2) On Justice Arun Mishra: Refusing to recuse


  • Should Justice Arun Mishra recuse from a five-judge Supreme Court Bench formed to give an authoritative interpretation of a provision in the 2013 land acquisition law?
  • There is quite a compelling case that he must. In the normal course, recusal could be a judge’s individual decision.
  • In the course of the hearing, before orders were reserved on this question, he suggested that the demand for his withdrawal amounted to “bench-hunting” and an attempt to tame the judiciary.
  • However, the case history shows that there could be grounds for apprehension that he has a predisposition towards a particular view that would affect his ability to render an impartial ruling in the current referral.

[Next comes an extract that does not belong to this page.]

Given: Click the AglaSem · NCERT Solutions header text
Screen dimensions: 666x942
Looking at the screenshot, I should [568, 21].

  • Last year, in an unusual verdict, a Bench headed by Justice Mishra, with one judge dissenting, overruled a 2014 judgment by another three-judge Bench on the interpretation of Section 24 of the Right to Fair Compensation and Transparency in Land Acquisition, Rehabilitation and Resettlement Act, 2013.
  • It was unusual because every Bench is bound by the precedent set by another Bench of the same size. And if a Bench differs with the ruling of a coordinate Bench, it ought to refer the matter to a larger one, instead of adjudicating the question itself.

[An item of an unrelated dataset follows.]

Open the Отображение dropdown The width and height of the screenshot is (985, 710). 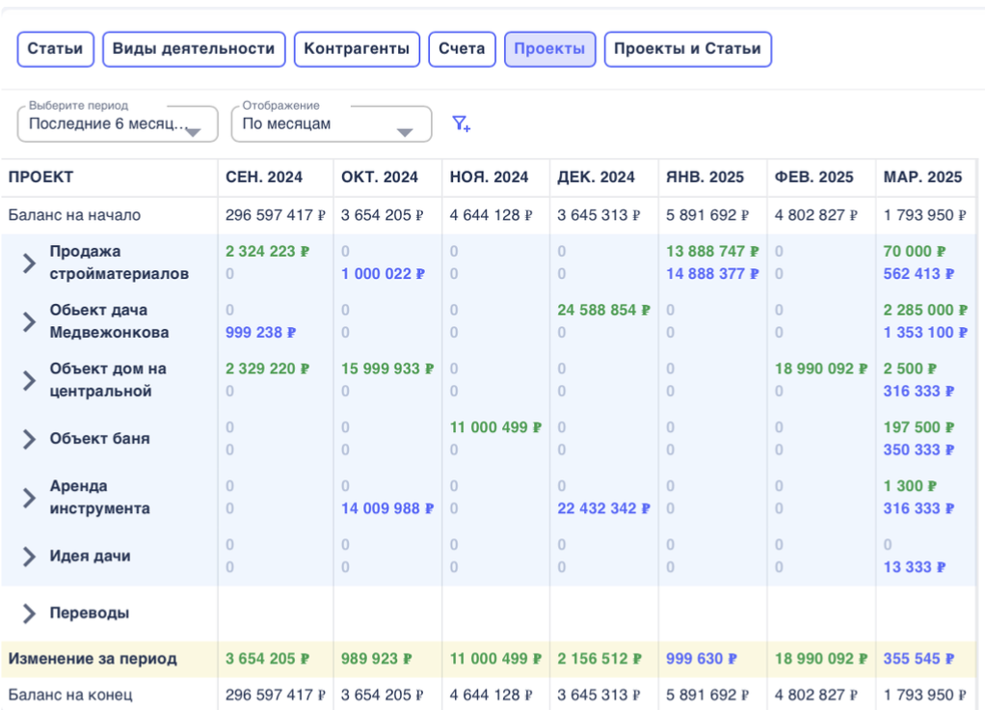click(331, 123)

  • Adherence to this doctrine of precedent ensures judicial discipline. In holding that the earlier judgment was per incuriam (an order passed without due regard to law) Justice Mishra departed from this doctrine.

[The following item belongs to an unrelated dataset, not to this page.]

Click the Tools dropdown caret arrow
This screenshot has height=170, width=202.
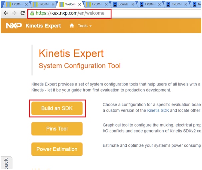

  • When a similar matter came up before judges who were part of the Bench that had passed the 2014 judgment, it was brought to their notice that their ruling no longer held the field.
  • The Bench, headed by Justice Madan Lokur, ordered that in view of the conflicting judgments, all hearings on land acquisition matters involving Section 24 be postponed until the question whether the matter has to be examined by a larger Bench was decided.
  • It was only thereafter that Justice Mishra referred the matter to the CJI for constituting a larger Bench. In this backdrop, Justice Mishra’s vehement refusal to withdraw from the hearing is disappointing.
  • Far from undermining the judiciary, the demand for his recusal advances the principle that justice must be seen to be done. International standards of judicial impartiality take into account the perception or apprehension of bias, and it need not necessarily be a fact.
  • The argument that a prior decision on a question of law does not disqualify any judge from considering the same question again is normally valid. However, it may not be applicable when the prior decision was made against the reigning precedent.
  • The controversy also brings under focus the power of the CJI as Master of the Roster. In a court of 34 judges, would it not have been better had the case been posted before a Bench in which Justice Mishra was not a member?